Plusieurs de ses collègues, venant le consulter ce soir-là, le trouvèrent toujours prostré sur le sol parsemé de débris. Il ne sembla pas les reconnaître et était visiblement devenu dérangé. Ses paroles parurent indiquer une sorte de manie théologique.
Les collègues tinrent une consultation impromptue. Il en résulta que Moreno fut envoyé doucement mais de force dans le même type d'institution que celle dans laquelle il avait placé tellement de ses patients. Ses amis et collègues psychiatres déplorèrent l'interruption, peut-être la conclusion, d'une illustre carrière.
La destruction du laboratoire demeura un mystère. Y avait-il eu une explosion causée par l'une des expériences de Moreno? Le médecin avait-il lui-même détruit son équipement dans un stade de manie violente. Ou - l'occurrence pouvait-elle être classée comme étant un acte divin?
Furieux de l'interruption de son rendez-vous amoureux avec Foti, Bifrons crut néanmoins qu'il était de son devoir de se reporter à Satan dès qu'il retournerait dans les royaumes inférieurs.
Il trouva le Maître de cette pittoresque région occupé à caresser une fille à moitié écorchée. L'écorchure avait été effectuée pour rendre les caresses plus intimes et plus exquisément atroces.
Satan écouta sérieusement le récit du démon à propos du Docteur Moreno. Ses doigts artistiquement effilés, avec de longs ongles pointus de jais poli, cessèrent leur occupation; et un sillon apparu, tel un triangle noir, entre ses sourcils de marbre lumineux.
« Tout ceci est vraiment intéressant - et plutôt dommage », dit-il. « Toutefois, tu as agi avec un aplomb et une présence d'esprit admirables. La situation devrait être sous contrôle aussi longtemps que Moreno demeurera dans l'asile où toi et ses collègues l'avez envoyé. »
Il s'arrêta, et ses doigts reprirent d'une manière distraite leur râtelage des régions lombaires de sa victime.

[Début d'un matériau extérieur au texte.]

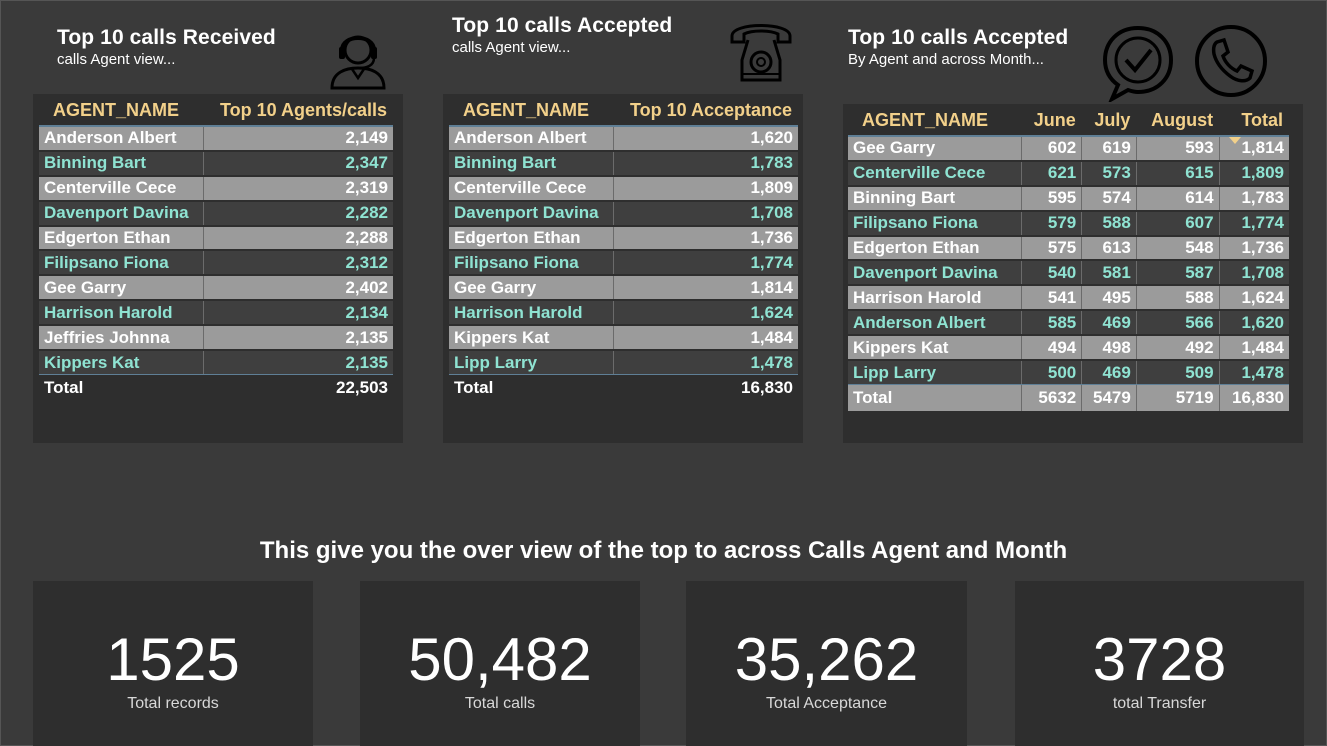  I want to click on value-cell: 2,282, so click(298, 214).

« Bien entendu, comme tu le comprends, Moreno était relativement fou dès le début. Mais les lunatiques dotés d'un penchant spéculatif peuvent quelquefois passer très proche de certains secrets cosmiques soigneusement gardés et il existe des sorts auxquels mêmes moi je dois répondre et obéir - le Nom Imprononçable, le Shem-hamphorash, qui contraint et oblige Jehovah. Lorsqu'il se sera affranchi de son actuel état de choc, Moreno pourrait être reconnu comme étant sain - et relâché afin qu'il poursuive ses recherches et ses expériences. Une telle éventualité doit être empêchée en permanence. Mon bon Bifrons, tu dois retourner immédiatement sur Terre et le surveiller. J'ai entière confiance en tes capacités et je te confère des pouvoirs plénipotentiaires. Tout ce que je te demande est de conserver ce médecin bien dérangé et légalement fou jusqu'à l'heure de sa mort. »
Lorsque Bifrons eut quitté, Satan convoqua devant lui ses lieutenants en chef dans les salles de Pandemonium.

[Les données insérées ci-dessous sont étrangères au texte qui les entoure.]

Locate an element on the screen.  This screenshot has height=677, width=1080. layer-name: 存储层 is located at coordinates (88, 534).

« Je m'en vais pendant un certain temps », leur dit-il. « Certaines obligations d'une nature pressante me requièrent - et je ne dois pas les négliger trop longtemps. En mon absence, je confie la direction de l'Enfer entre vos mains compétentes. »
S'inclinant avec révérence, Gorson, Goap, Zimimar et Anaimon, seigneurs des quatre quartiers, s'en allèrent l'un après l'autre, laissant seul leur prince. Lorsqu'ils furent partis, il descendit de son trône et passa par d'innombrables corridors et des escaliers ascendants jusqu'à la petite porte de poterne de l'Enfer.
La porte s'ouvrit sans la moindre poussée d'une quelconque main visible. Une longue robe blanche sembla se tisser d'elle-même avec agilité dans les airs autour de la forme de Satan. Ses attributs infernaux se desséchèrent et tombèrent. Et la longue barbe blanche de l'Elohim poussa et dévala sur sa poitrine alors qu'il franchissait le seuil du Paradis.